一種公眾網絡統一身份認證服務架構

劉建華，王筱蕾

（1.西安郵電大學 信息中心，陜西 西安710121； 2.西安郵電大學 計算機學院，陜西 西安710121）

在當今的網絡世界中，用戶在登錄不同的業務系統獲取服務時，都要輸入不同的認證信息，給用戶帶來了極大的不便。統一身份認證可以很好的解決這樣的問題。行業和標準化組織對統一身份認證服務進行深入地研究，如國際電信聯盟（ITU）［1－2］、自由 聯盟 （Liberty Alliance）［3］、結構化信息標準促進組織（OASIS）、第3代合作伙伴計劃（3GPP）、網際網路聯盟（W3C）、歐洲電信標準委員會（ETSI）和Internet工程任務組（IETF）等，在其身份管理相關規范或標準中增加了統一身份認證相關的內容［4］。隨著身份認證技術的不斷發展，統一身份認證的應用遍布很多行業，如：教育、電信、金融、能源、物流、醫療等行業。
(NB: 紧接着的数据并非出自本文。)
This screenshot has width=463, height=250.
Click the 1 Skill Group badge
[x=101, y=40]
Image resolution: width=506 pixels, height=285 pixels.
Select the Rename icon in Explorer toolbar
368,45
目前，統一身份認證的應用主要集中在企業及行業內部，在某一個特定的范圍內實現了所謂的“統一身份認證”，而用戶在登錄不屬于該范圍的服務平臺時仍然面臨不同的身份認證問題［5］。如何將局部的認證服務推向更廣闊的平臺是統一身份認證亟需解決的問題，為此，提出一種公眾網絡統一身份認證服務的構想，以方便用戶的身份認證與管理。

1 基本概念及架構

1.1 基本定義

定義1（身份）［6］身份即以一個或多個信息元素表示的實體，使實體足以在語境內得到區分。

在身份管理［7］中，術語“身份”被理解為語境下的身份（屬性子集），即屬性的多樣性受限于實體存在和互動的邊界條件（語境）框架。
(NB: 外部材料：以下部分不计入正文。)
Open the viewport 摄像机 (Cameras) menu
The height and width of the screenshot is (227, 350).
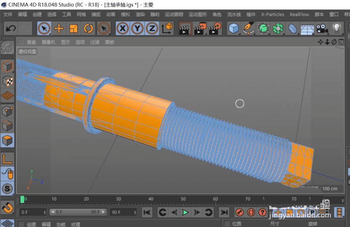tap(48, 42)
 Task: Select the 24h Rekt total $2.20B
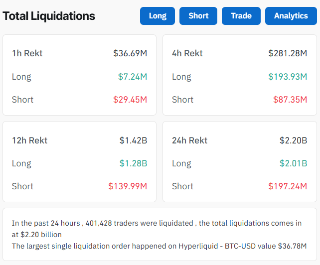point(293,140)

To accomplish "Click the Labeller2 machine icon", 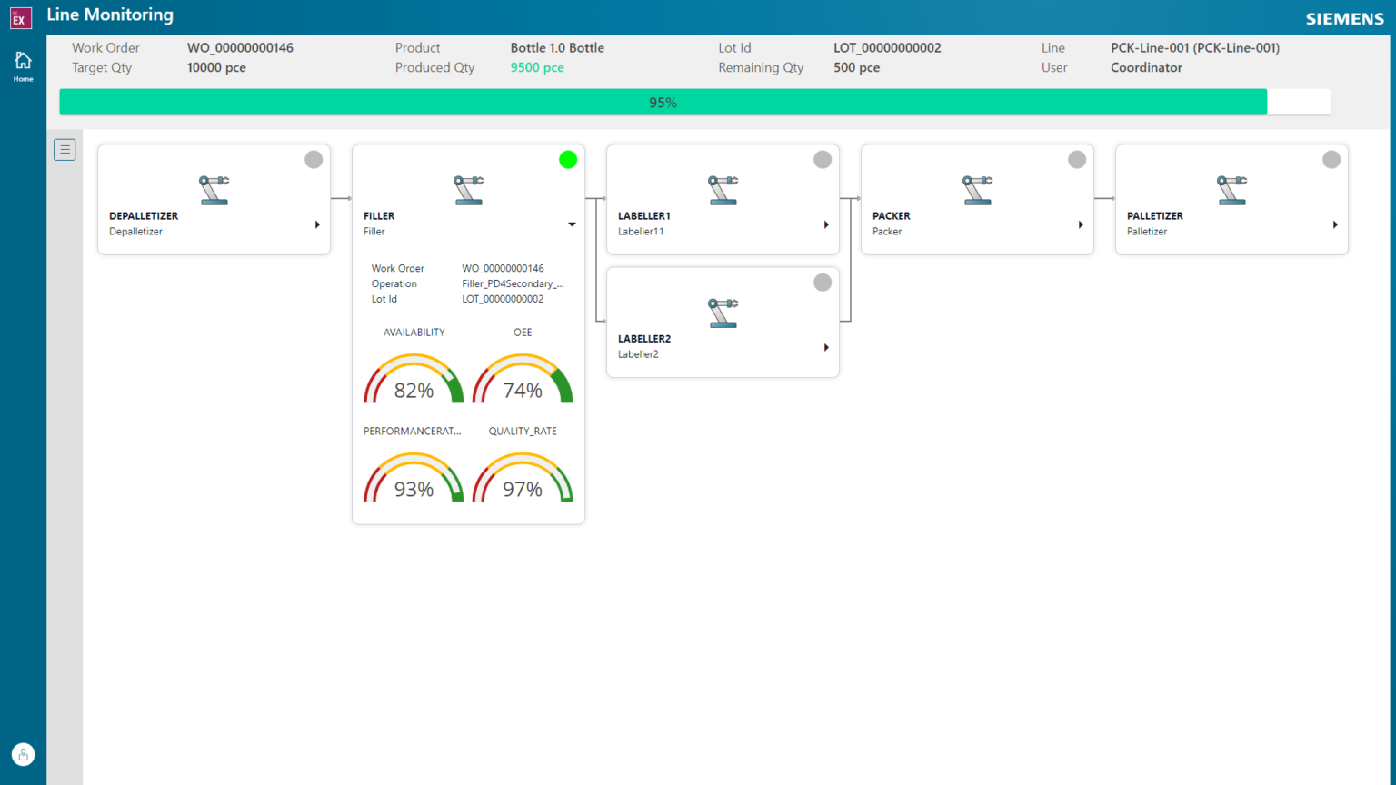I will point(723,312).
定義2（統一身份認證）［8］統一身份認證指的是實現網上應用系統的用戶、角色和組織機構統一化管理，實現各種應用系統間跨域的單點登錄、單點退出和統一的身份認證功能。

用戶登錄到一個系統后，再轉入到其他應用系統時不需要再次登錄，簡化了用戶的操作，也保證了同一用戶在不同的應用系統中身份的一致性。

定義3（服務）［9］所謂服務，是指為他人做事，并使他人從中受益的一種有償或無償的活動。

服務不以實物形式而以提供活勞動的形式來滿足他人某種特殊需要。

定義4（IT服務）［9］IT服務是指滿足用戶IT需求的服務產品與服務過程，其中服務產品包括硬件集成、軟件集成、通用解決方案、行業解決方案和IT綜合服務等。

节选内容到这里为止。